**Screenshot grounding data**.
--- START ---

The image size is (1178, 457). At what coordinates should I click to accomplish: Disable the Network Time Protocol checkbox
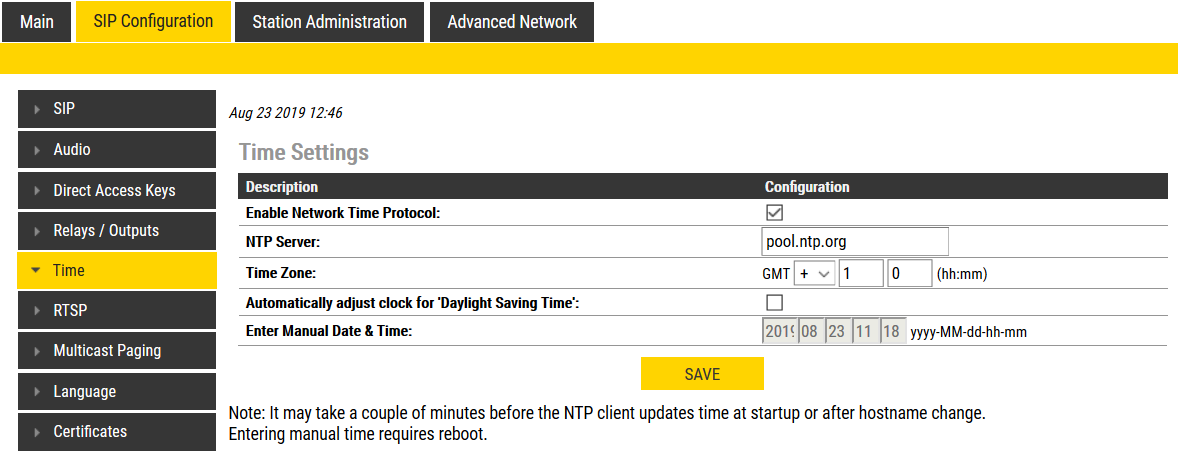(x=774, y=212)
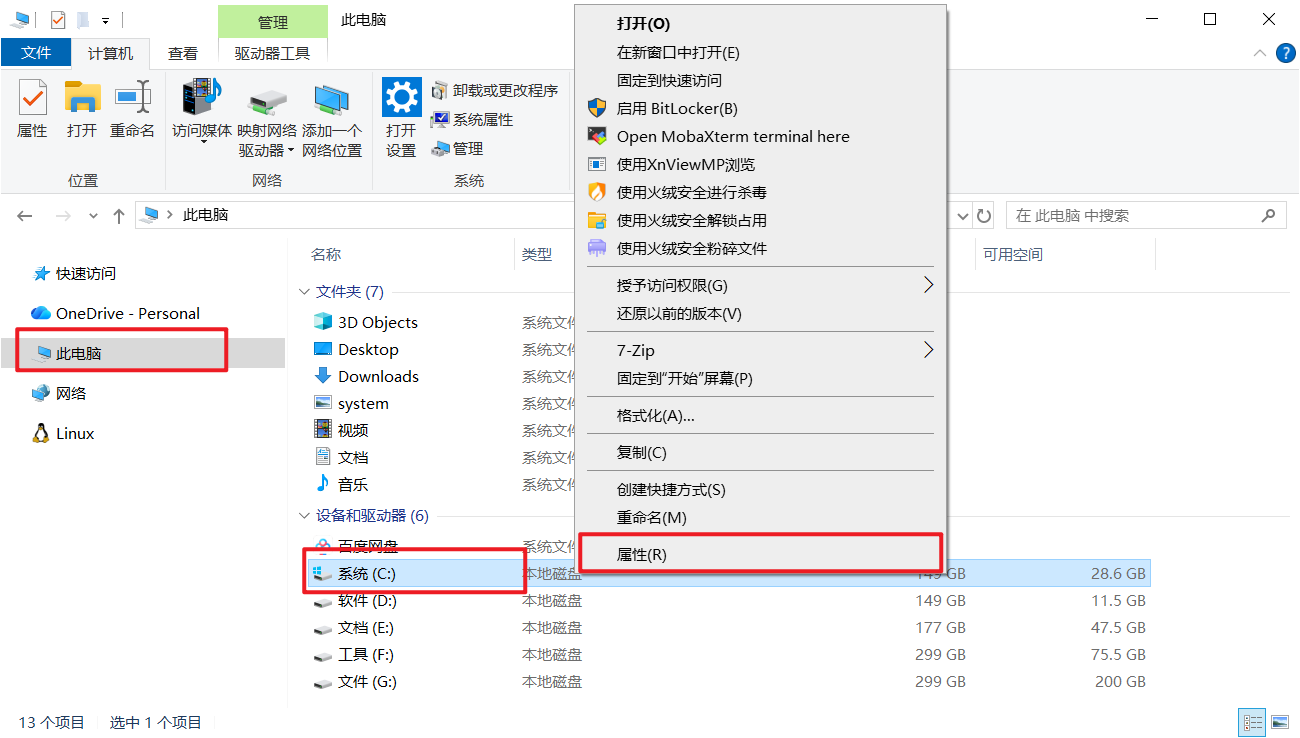Select OneDrive - Personal in navigation pane
Viewport: 1300px width, 738px height.
(127, 313)
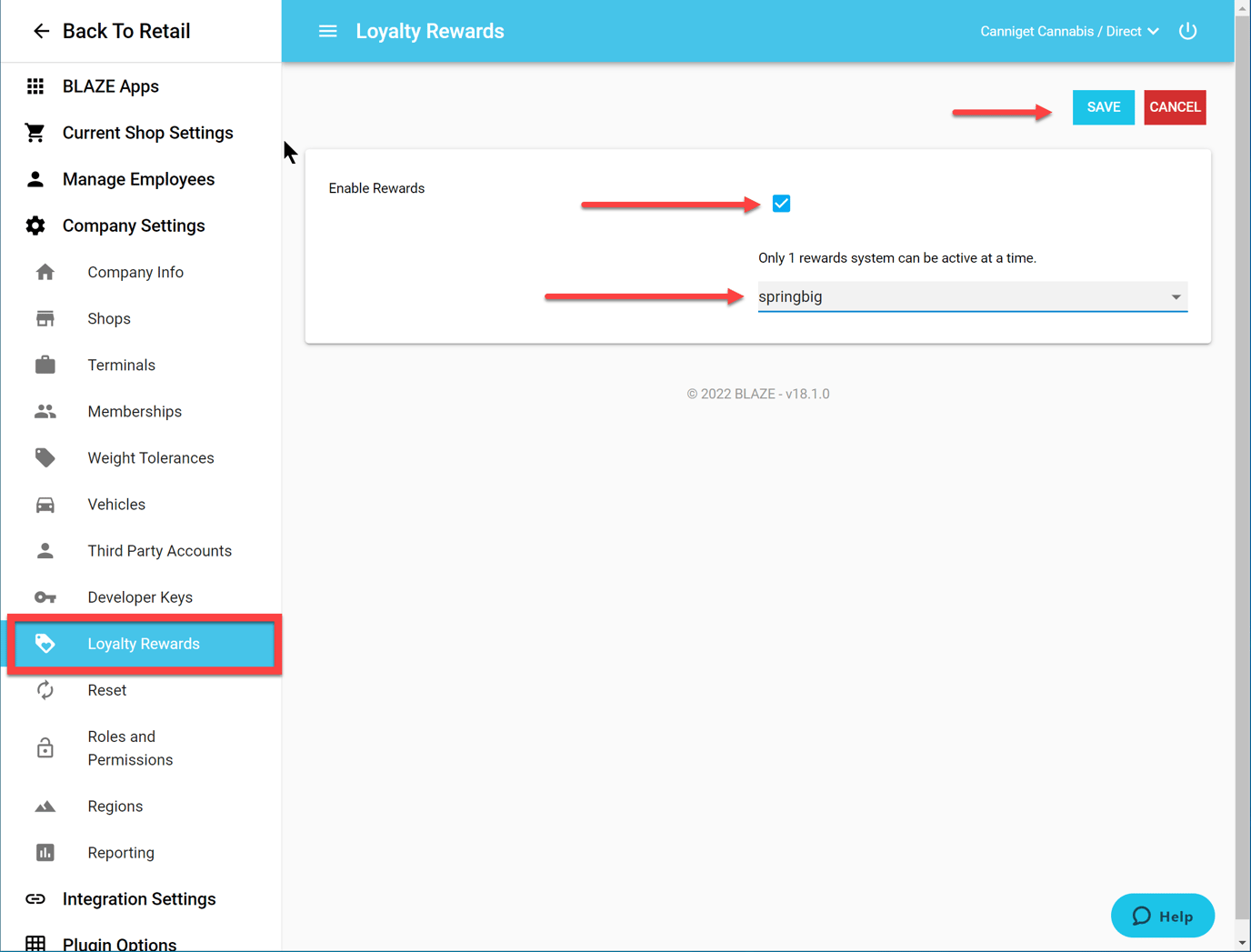Screen dimensions: 1251x952
Task: Uncheck the Enable Rewards checkbox
Action: click(x=781, y=204)
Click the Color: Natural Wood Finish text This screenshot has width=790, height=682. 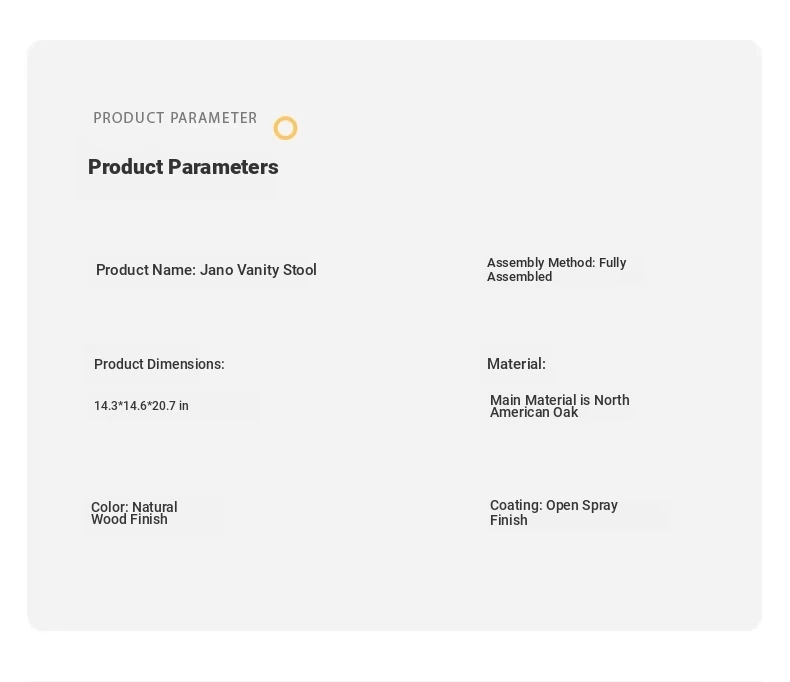[134, 513]
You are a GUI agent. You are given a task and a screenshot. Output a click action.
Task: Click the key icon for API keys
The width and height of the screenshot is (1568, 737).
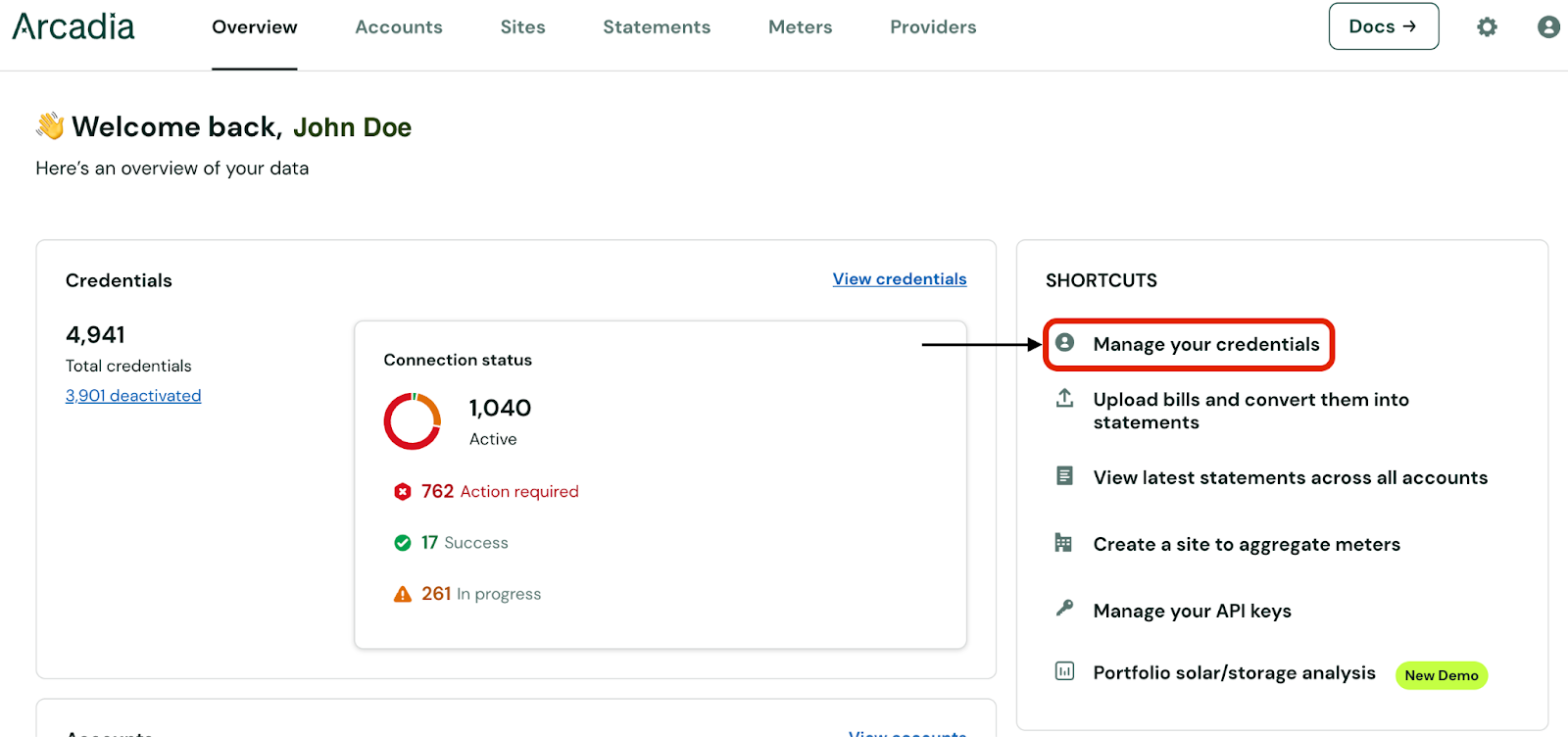point(1064,609)
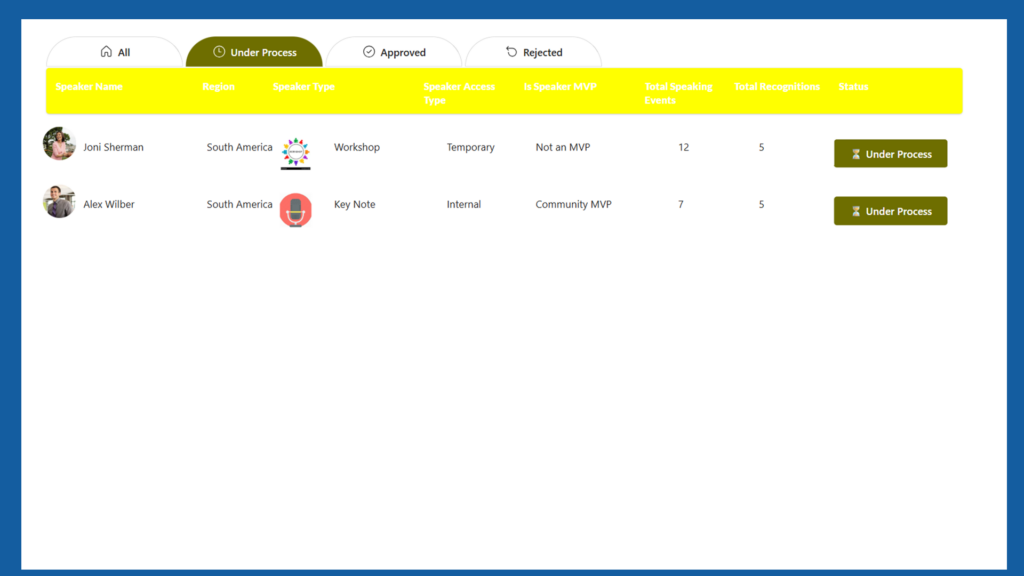Click the Status column header
Image resolution: width=1024 pixels, height=576 pixels.
[x=853, y=87]
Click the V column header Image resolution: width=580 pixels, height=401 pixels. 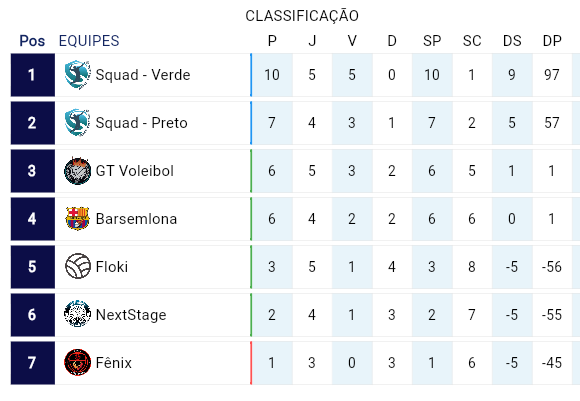[352, 41]
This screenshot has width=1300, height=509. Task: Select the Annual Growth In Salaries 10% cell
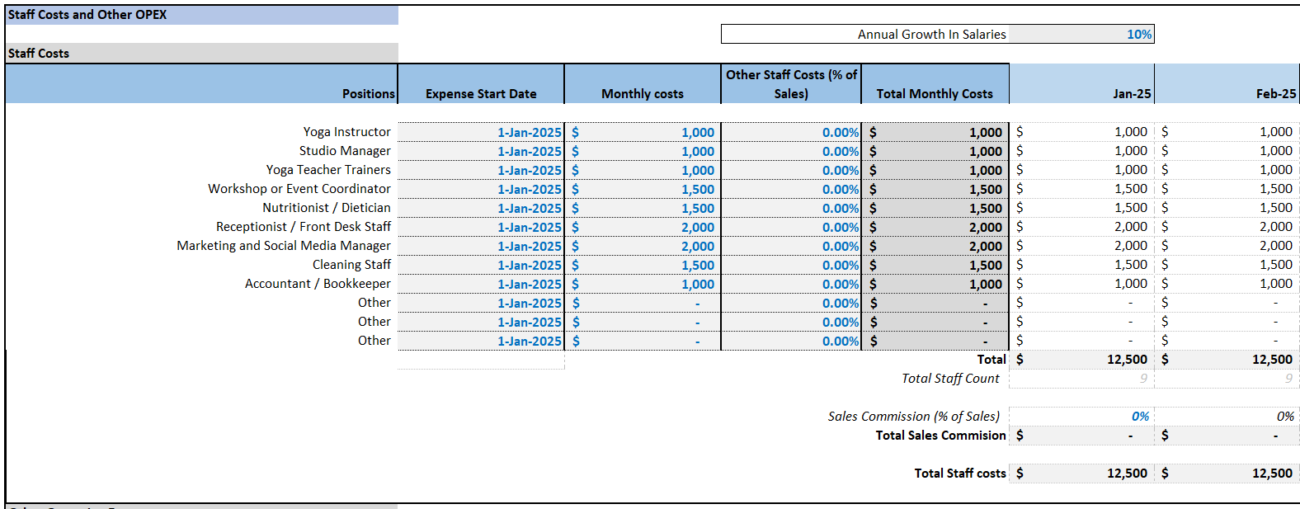coord(1082,34)

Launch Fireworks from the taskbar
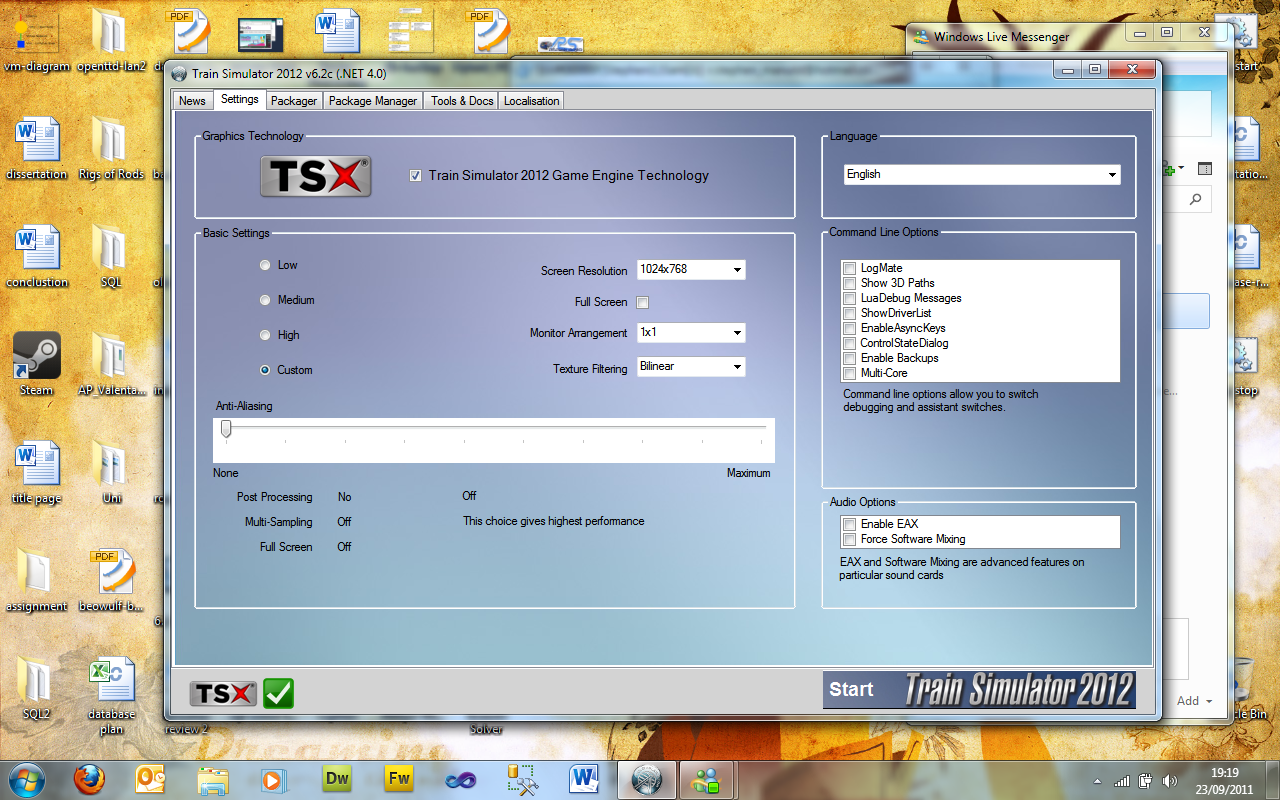[x=399, y=778]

--- END ---

**Problem**. Your answer should consist solely of the lines from the one with "This screenshot has width=1300, height=509." through the last line of the entries, restated word for word, with the pictures omitted.

**Expected answer**.
This screenshot has width=1300, height=509. Task: Select the Annual Growth In Salaries 10% cell
coord(1082,34)

Launch Fireworks from the taskbar
[x=399, y=778]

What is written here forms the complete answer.